Health News Digest

February 25, 2008

Vitamin C And Cancer

Vitamin C

By  Michael D. Shaw

In March, 2006, an exciting article appeared in the Canadian Medical Association Journal that gave case histories of three cancer patients treated with intravenous vitamin C. Clinical trials followed in the wake of the study, and more definitive information is being anxiously awaited. In the interim, let’s examine the subject. Whenever one attempts to discuss a cancer therapy, though, he must do so against a backdrop of a whole lot of baggage…

1.    Unlike most diseases, the term “cure” is seldom used to describe a successful outcome. Rather, the cancer is said to be in remission. Generally, it is up to the patient to pronounce himself cured. Actuaries will tend to put a former cancer patient back into the normal risk group if he remains cancer-free at the beginning of the sixth year following the remission, so this milestone can be helpful.
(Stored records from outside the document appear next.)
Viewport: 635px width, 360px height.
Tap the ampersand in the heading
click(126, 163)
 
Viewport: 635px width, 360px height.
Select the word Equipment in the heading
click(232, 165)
2.    Huge amounts of money are involved in treating and researching therapies for cancer. As such, there is an ongoing battle between opposing forces claiming the crown of truth, best practices, and orthodoxy.

3.    Despite incredible expenditures, the roster of likely survivable cancers (including Hodgkin’s lymphoma and certain skin cancers) and the roster of the least likely (including pancreatic and liver cancers) remains unchanged after decades.

4.    The American public has much higher expectations for their health than they did 50 years ago.

The takeaway from the Canadian study was that IV-vitamin C produces plasma levels 25 times higher than those that can be achieved with oral vitamin C. At such high concentrations, vitamin C is toxic to some cancer cells but not to normal cells in vitro. All three patients in the study had “unexpectedly long survival times” after receiving high-dose IV vitamin C therapy.

Patient 1:   Renal cancer was put into complete remission, but about four years later patient was diagnosed with lung cancer, and IV-vitamin C therapy this time was ineffective. She died a year after the second cancer was diagnosed. (51-year-old woman, who first presented in 1995; longtime cigarette smoker)

Patient 2:   Nine years after diagnosis, bladder cancer patient in complete remission, and remains in good health. Never took conventional therapy. Along with IV vitamin C, patient took a variety of dietary supplements. (49-year-old man, who first presented in 1996)

Patient 3:   Advanced B-cell lymphoma, patient had short course of radiation, but refused chemo. IV-vitamin C therapy given, along with certain dietary supplements. Patient in complete remission for 10 years. (66-year-old woman, who first presented in 1995).

Any discussion of vitamin C therapy should include a few words regarding Linus Pauling. As it happens, the Canadian study came 30 years after the highly-publicized results from Linus Pauling and Ewan Cameron, that claimed beneficial effects for terminal cancer patients with oral vitamin C. However, subsequent clinical trials at the Mayo Clinic failed to show any benefit, and the Pauling/Cameron work has been widely criticized.

There are many—including this author—who believe that Pauling has been vastly overrated, despite his being the only person to win two unshared Nobel prizes. His 1954 prize in chemistry was for “his research into the nature of the chemical bond and its application to the elucidation of the structure of complex substances.” Heady stuff, but bear in mind that Pauling was wrong on his alpha helix approach to the structure of DNA, and very likely stole the alpha helix protein structure idea from a colleague, Herman Branson.

More than that, it seems that Pauling’s ham-handed promotion of vitamin C therapy included the suppression of negative results. Indeed, a longtime collaborator, Arthur Robinson, had to quit his lab when he discovered that in certain cases, vitamin C therapy actually promoted some cancers. Pauling destroyed the animals and the data. It was later determined that in less than megadose amounts, vitamin C might protect the cancer cells from immune system-produced free radicals. Robinson won $575,000 in damages against Pauling.

Following his death in 1994, a litany of less than flattering information has been revealed about Pauling. Conspiracy theorists will no doubt argue that the deconstruction of Pauling occurred because he lined up against conventional medicine and Big Pharma. Yet, the largest contributor by far to Pauling’s Institute of Medicine has been Hoffman-La Roche, a major producer of vitamin C.

In any event, Pauling paved the way for future studies. Being run by conventional docs and researchers who are also open-minded about alternative therapies, the Canadian study gives us hope, as the clinical trials proceed.